Jerry Manuel: His Time To Shine Is Now

Lou CappettaAnalyst IIAugust 23, 2009

CINCINNATI, OH - APRIL 8: Manager Jerry Manuel of the New York Mets talks with his coaches during their game against the Cincinnati Reds during the inning at Great American Ballpark on April 8, 2009 in Cincinnati, Ohio. (Photo by Mark Lyons/Getty Images)

It's been a horrific season for the New York Mets.

After losing to the Phillies on Saturday night, the Mets dropped to a record of 57-66, nine games under .500 and 14.5 games behind division leading Philadelphia. Having only 14 more wins than  the perennial cellar dweller Washington Nationals is a far cry from being picked by many, including Sports Illustrated, to win it all in 2009.

Anyone who expected in April that the season would be pretty much be over by mid-August is either a Phillies fan, a genius, or both (is that even possible?).

Such a disappointing season by a team with the second highest payroll in the Majors would almost definitely lead to the firing of a manager, general manager, or both. However, since no team could be expected to win after losing David Wright, John Maine, Carlos Beltran, Carlos Delgado, Jose Reyes, JJ Putz, and Oliver Perez to significant injuries, it looks like both GM Omar Minaya and manager Jerry Manuel will be back in 2010. In other words, for much of 2009, the Mets would try to compete without their lead-off hitter, the entire heart of their batting order, their eighth-inning set-up guy, and their number two and three starters, a feat even the power house Yankees would be hard press to accomplish.

So the Mets misfortune could mean another chance for Jerry Manuel.

It's hard to tell if Manuel is the man to lead this team. He took over an under-performing club in 2008, after the team decided to lay down on then manager Willie Randolph. Almost as soon as Manuel took over, the team turned it around, vaulting themselves from .500 ball club to playoff contender. Ultimately, however, Manuel would only lead the Mets to the same fate Randolph did a year earlier, as the Mets would be eliminated from playoff contention on the last day of the season by the Florida Marlins.

This season, while Manuel has been able to put his stamp on the club from day one, there have been few games where he has been able to have his entire team on the field, while he has made his share of questionable decisions, refused to play Ryan Church everyday, and his team has shown a lack of defense and hustle at times (the same things that plagued his teams in Chicago), it's hard to blame Manuel for this team's failures in 2009. You can't win without players, and Manuel simply hasn't had the players.

Despite having a line-up full of minor league players and big league reserves, Manuel can prove he is the man for the job in the final six weeks of this dismal season. It's simple really, all he needs to do is convince his team to keep playing hard.

Think about it. Phil Garner did it when he took over the Astros in 2004, turning a .500 team into a team that would go to the NLCS. Freddie Gonzalez has done it the past two seasons, taking a Marlin team with nothing to play for and getting them to play harder than the Mets teams they were knocking out of playoff contention. Even this season, Jim Riggleman has gotten the Nationals to play their hearts out despite being almost 30 games out. There is no reason Jerry Manuel can't do the same.

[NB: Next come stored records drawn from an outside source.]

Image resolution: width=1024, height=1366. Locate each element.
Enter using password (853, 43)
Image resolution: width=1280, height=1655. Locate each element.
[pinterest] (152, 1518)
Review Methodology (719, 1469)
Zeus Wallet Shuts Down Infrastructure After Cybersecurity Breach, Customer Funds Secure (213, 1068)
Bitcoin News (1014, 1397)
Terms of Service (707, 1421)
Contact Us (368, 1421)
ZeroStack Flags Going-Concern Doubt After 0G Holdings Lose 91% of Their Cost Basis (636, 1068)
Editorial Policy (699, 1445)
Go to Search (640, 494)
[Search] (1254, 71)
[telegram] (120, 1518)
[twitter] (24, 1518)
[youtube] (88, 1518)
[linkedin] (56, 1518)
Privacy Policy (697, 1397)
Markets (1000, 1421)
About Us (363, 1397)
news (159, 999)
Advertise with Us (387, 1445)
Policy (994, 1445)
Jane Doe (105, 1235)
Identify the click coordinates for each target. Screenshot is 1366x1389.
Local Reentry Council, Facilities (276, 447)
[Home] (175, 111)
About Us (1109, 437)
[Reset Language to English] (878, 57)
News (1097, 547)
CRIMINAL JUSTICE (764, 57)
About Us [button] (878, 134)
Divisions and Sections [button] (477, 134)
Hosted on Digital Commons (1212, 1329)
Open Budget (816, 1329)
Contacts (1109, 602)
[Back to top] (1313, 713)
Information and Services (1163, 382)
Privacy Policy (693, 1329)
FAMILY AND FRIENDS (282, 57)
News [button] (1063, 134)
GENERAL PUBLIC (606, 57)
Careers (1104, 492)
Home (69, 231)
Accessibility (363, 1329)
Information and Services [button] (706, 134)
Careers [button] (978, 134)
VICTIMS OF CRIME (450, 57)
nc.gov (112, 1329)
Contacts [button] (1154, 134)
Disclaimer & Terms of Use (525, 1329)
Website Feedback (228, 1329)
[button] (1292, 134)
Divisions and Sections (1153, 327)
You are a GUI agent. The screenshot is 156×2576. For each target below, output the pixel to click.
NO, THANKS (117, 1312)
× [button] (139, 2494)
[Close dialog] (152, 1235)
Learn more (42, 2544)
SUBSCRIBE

The results probably won't come in wins and losses. The Mets will probably finish below .500, and probably remain in fourth place for the rest of this season, especially if their star players don't return (and with nothing to play for, they shouldn't risk it).

Still if this team hasn't tuned Manuel out, it will show in the field. Can Manuel get this team to play smart and not beat themselves? Can Manuel get this team to play their best defense possible, because a team with such limited talent can not afford errors? Can Manuel get this team to run out every single grounder, slide hard on every play, and hustle on both offense and defense, even though it may mean nothing in the final score of the game or the final season standings? If the answer is yes, then Manuel may still be the man for the job. If the answer is no, then it's obvious the team has tuned him out, and the 2010 Mets will need to have a different leader in place.

Maybe it is difficult to watch the Mets these days. With technically no meaningful games left to play, even with six weeks left in the season, it's understandable if Mets fan begin to tune out. However, watching the games may be the only way to tell if Jerry Manuel still has this teams ear. If he does, he deserves another shot with this team in 2010.

Hopefully this article doesn't make Richard Marsh root against the Mets the rest of the season.